# What is expected
Take the line that contains "Screen dimensions: 1920x1014" as the start and the last line of the entries as the end, and print both and everything between them exactly, without the pictures.

# Data for this exercise
* * * * * * *

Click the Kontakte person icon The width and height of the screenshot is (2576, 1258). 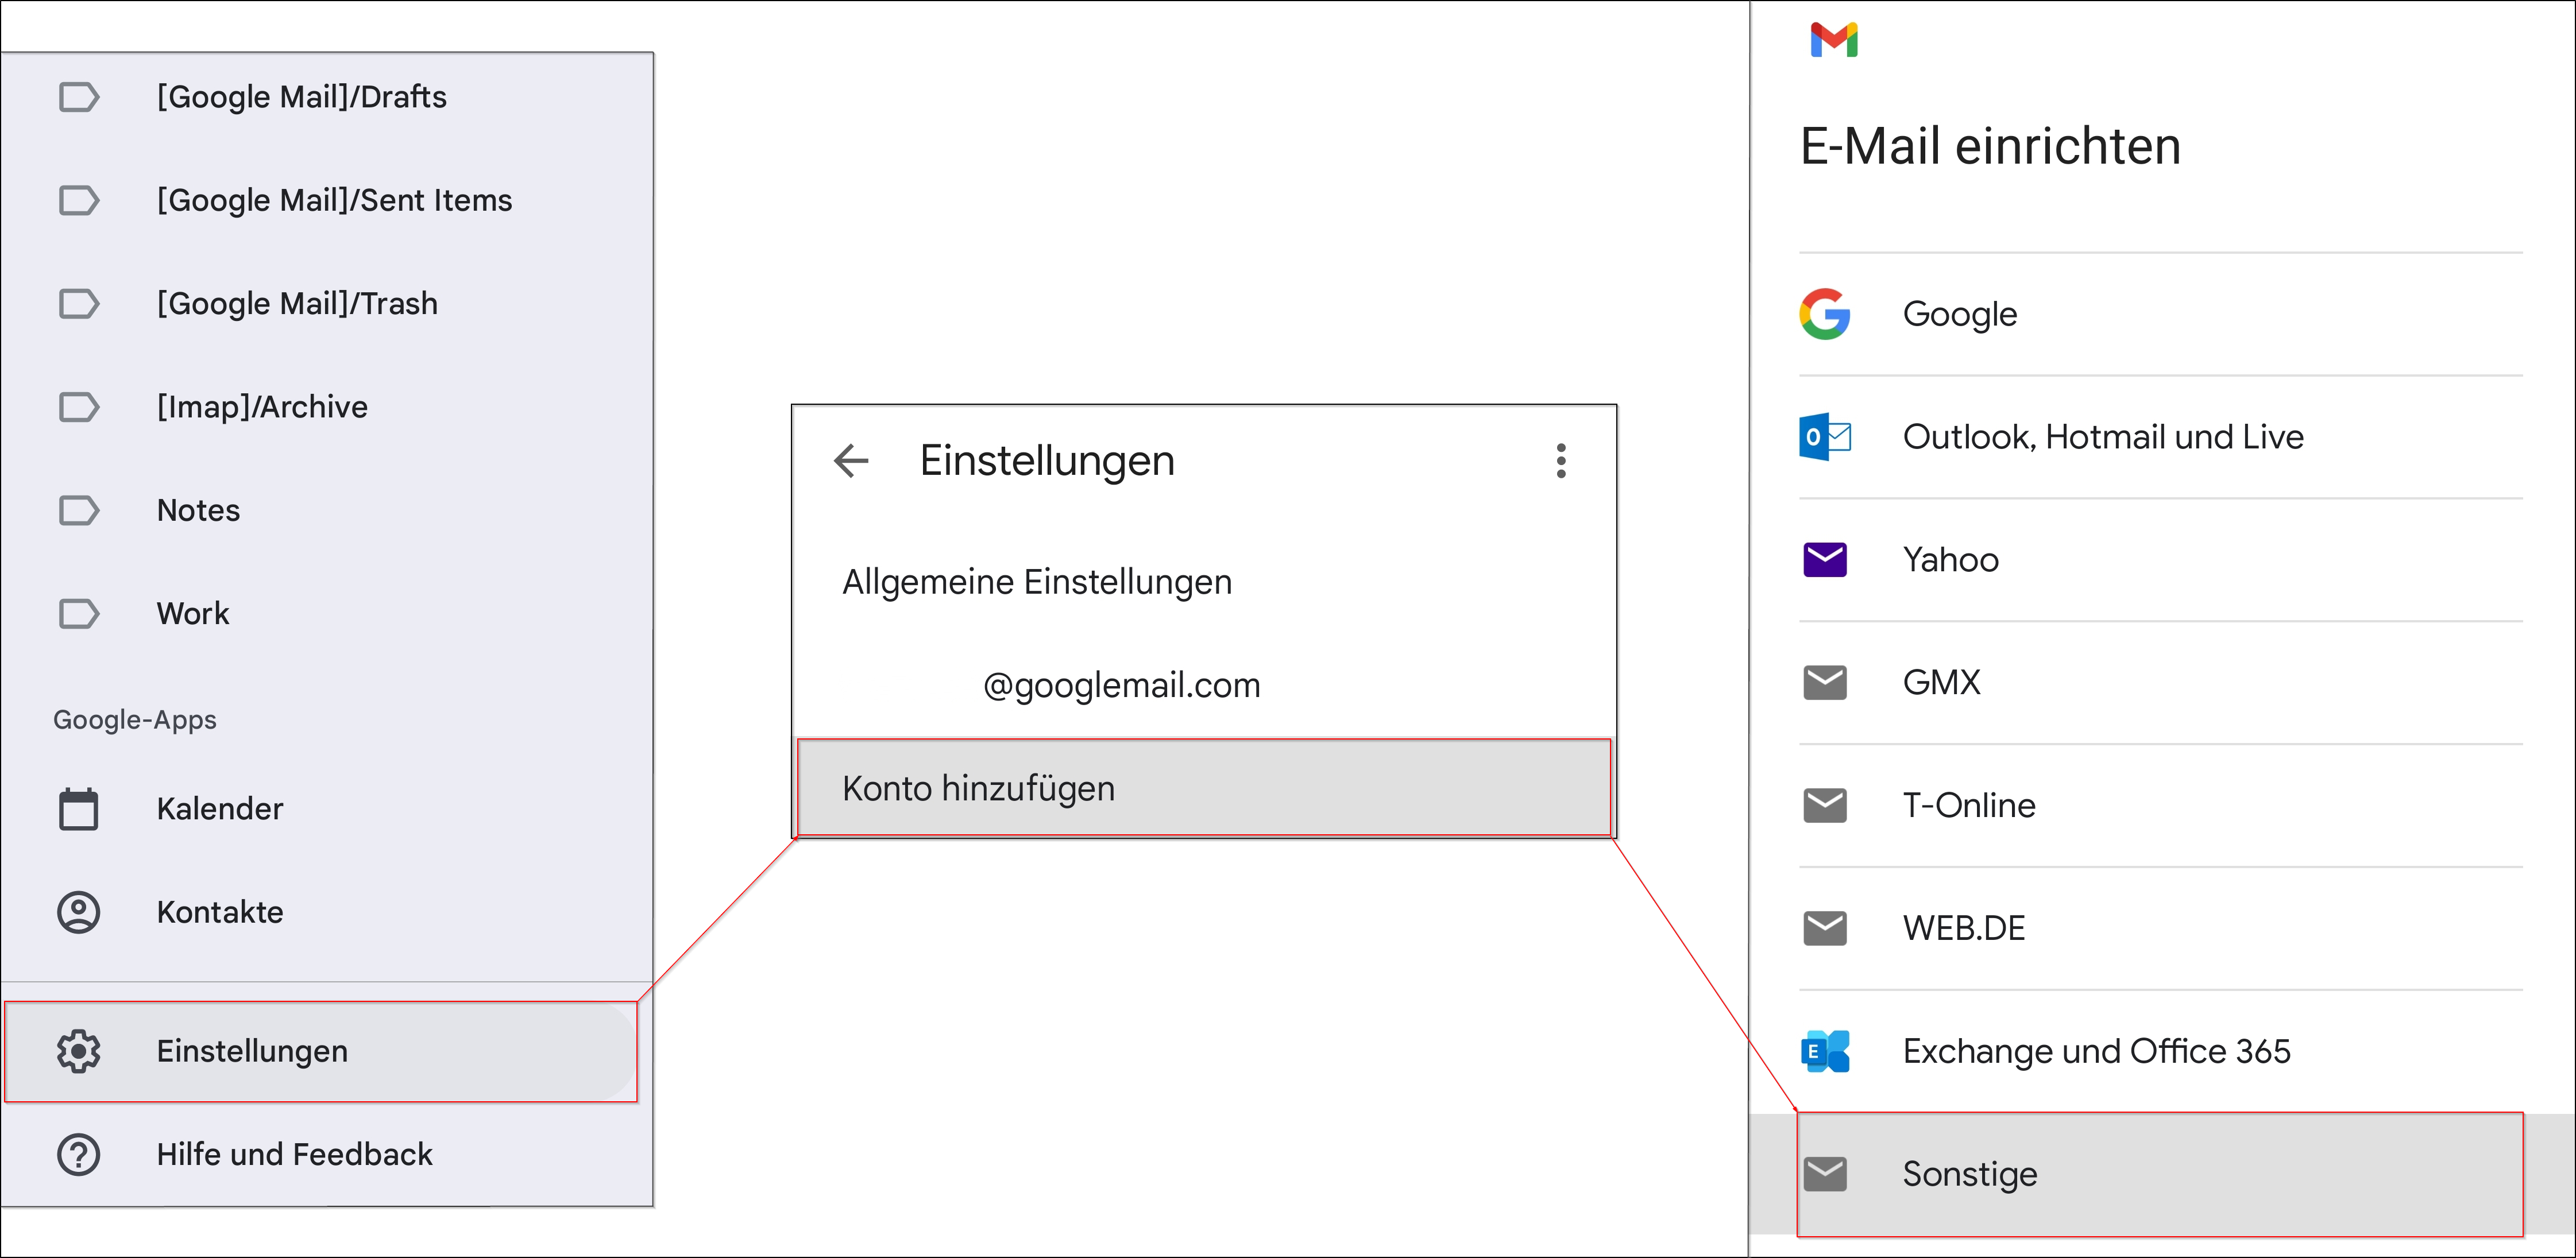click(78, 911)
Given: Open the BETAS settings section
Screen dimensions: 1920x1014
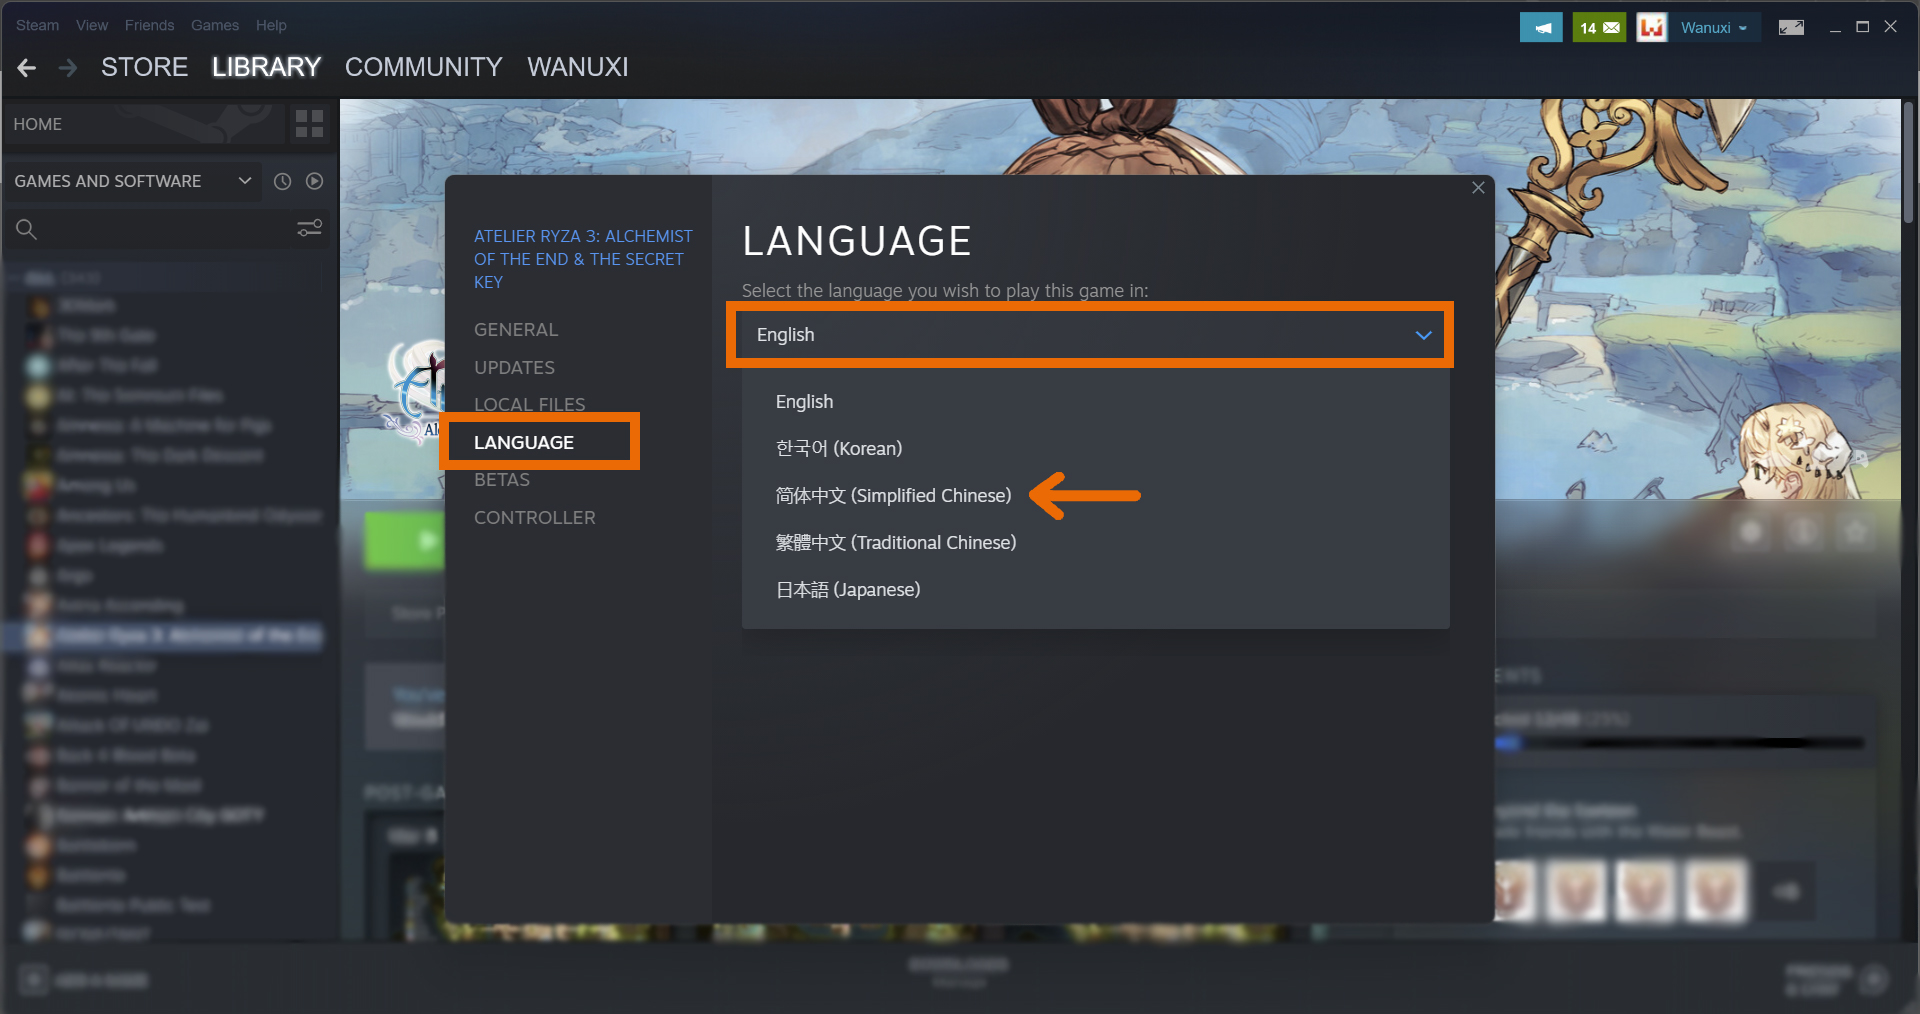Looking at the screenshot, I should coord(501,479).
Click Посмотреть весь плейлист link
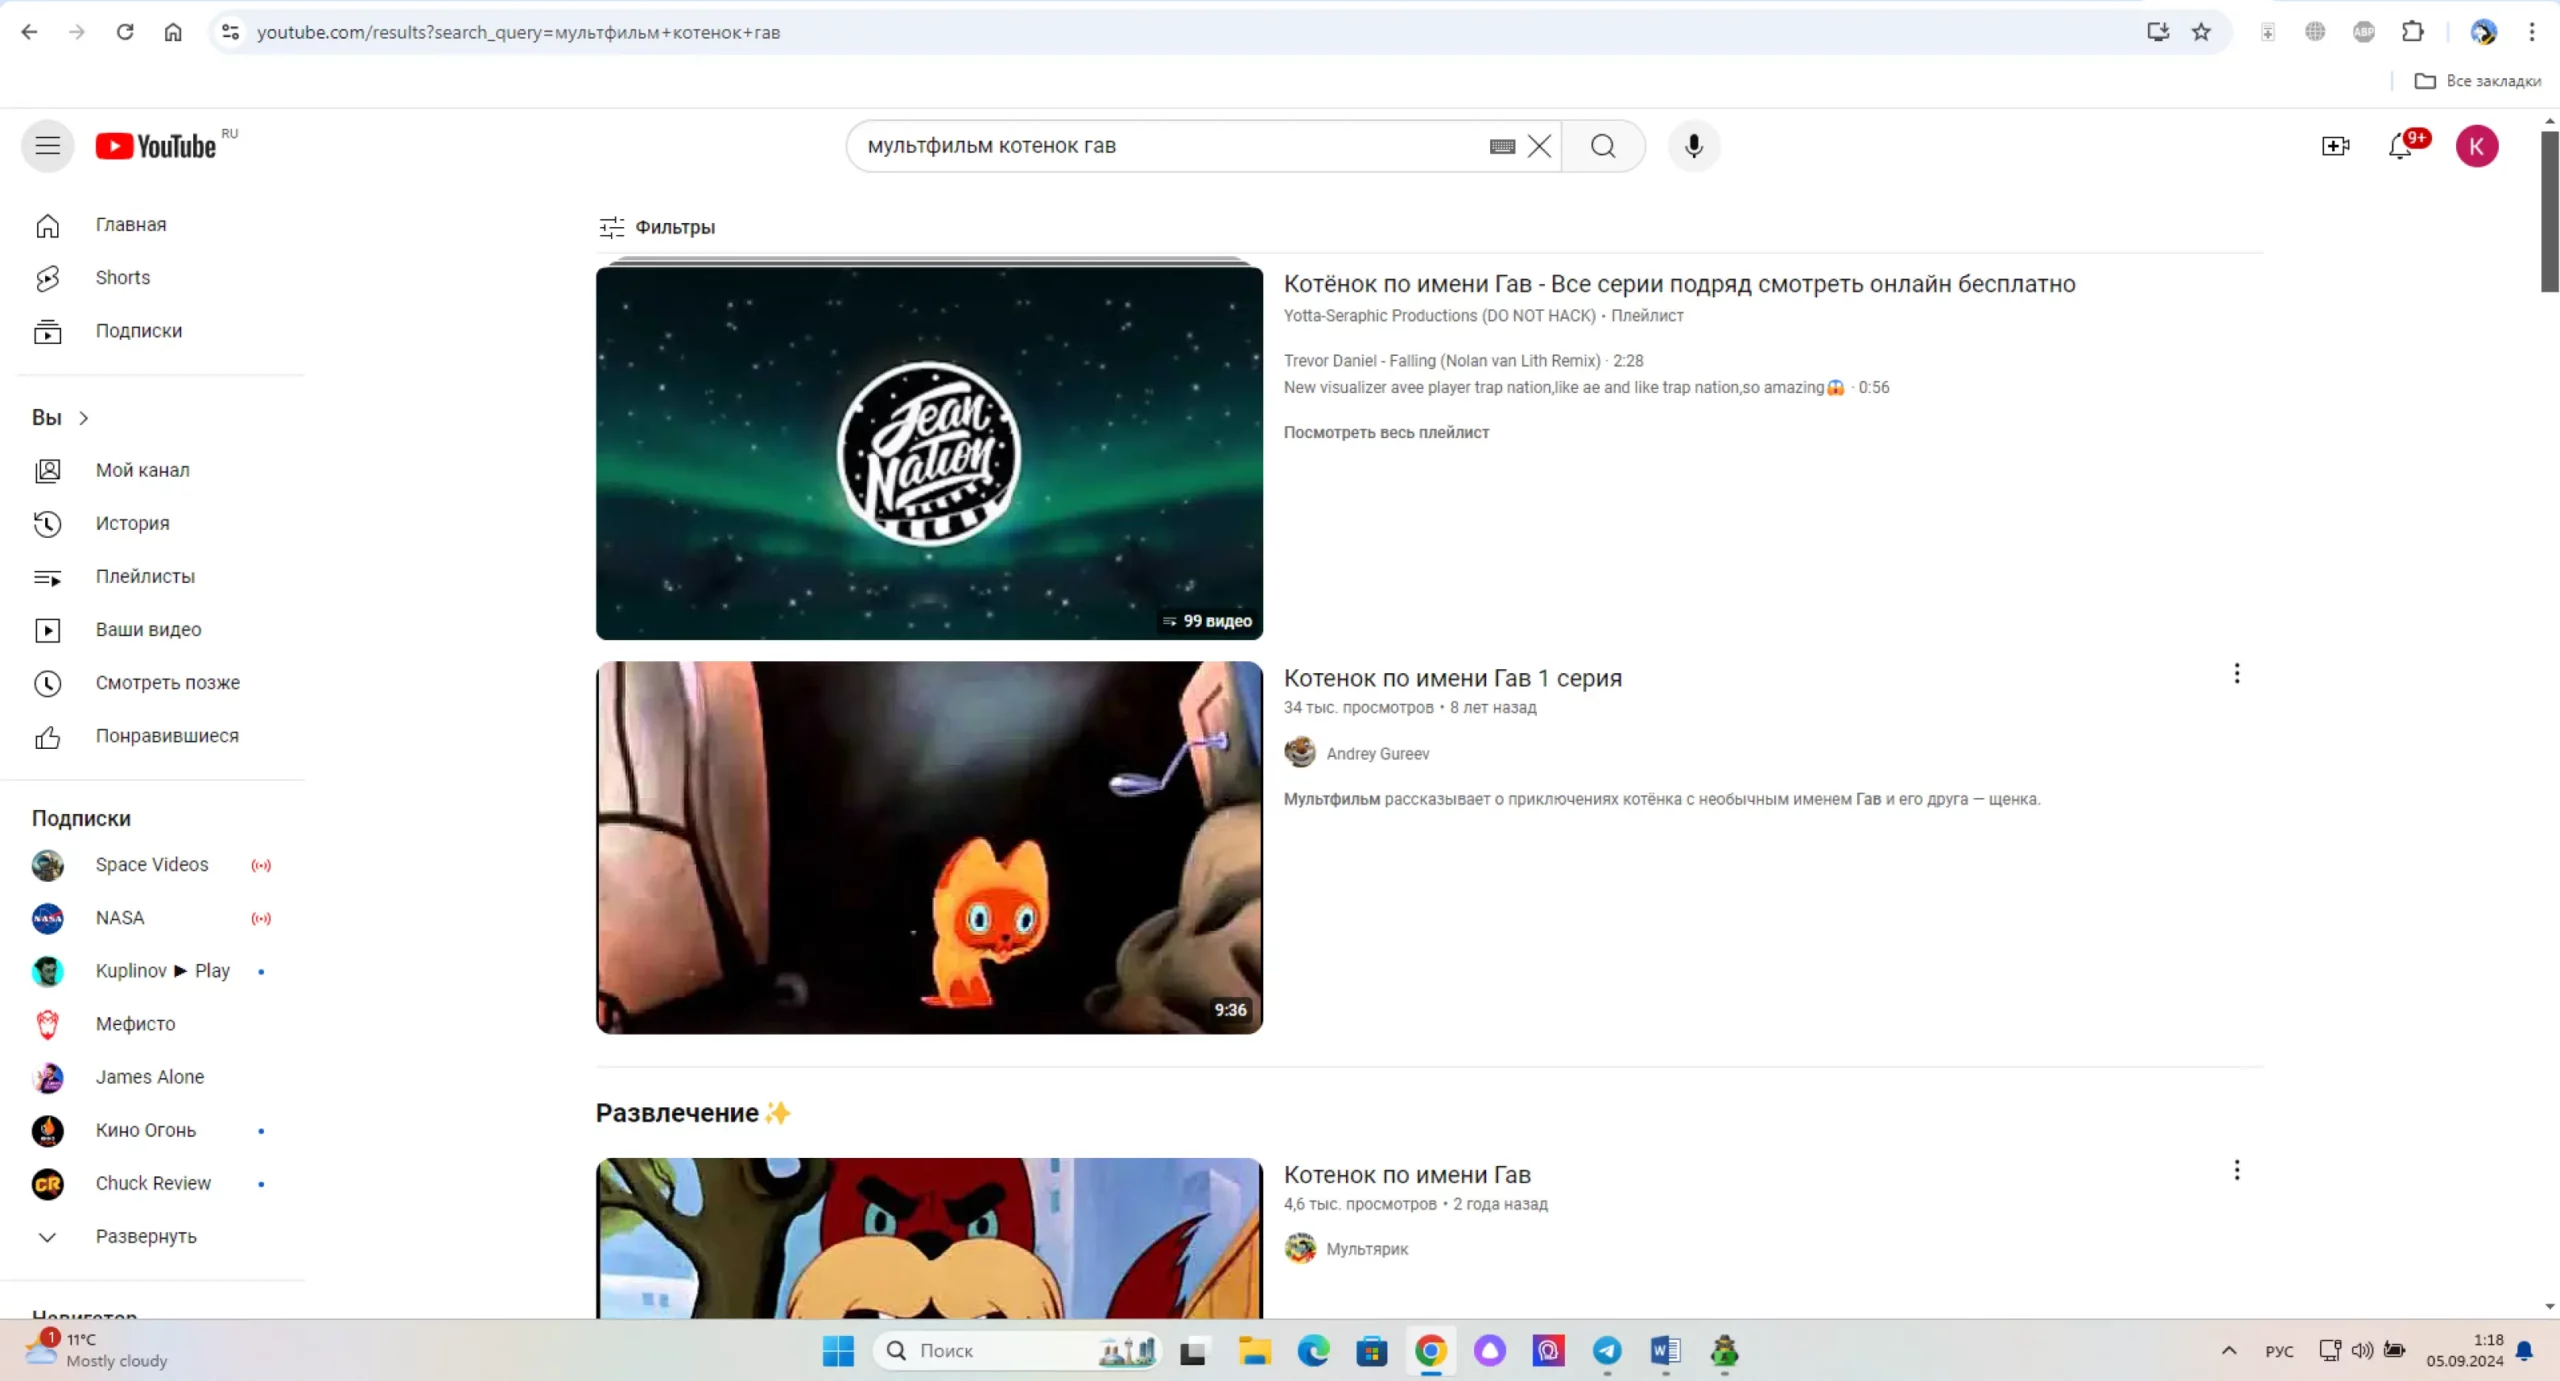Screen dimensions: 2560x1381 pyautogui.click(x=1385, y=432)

* * * * * * *

# Solved problem
Screen dimensions: 1920x1014
Looking at the screenshot, I should coord(501,479).
Click Посмотреть весь плейлист link
Screen dimensions: 2560x1381 pyautogui.click(x=1385, y=432)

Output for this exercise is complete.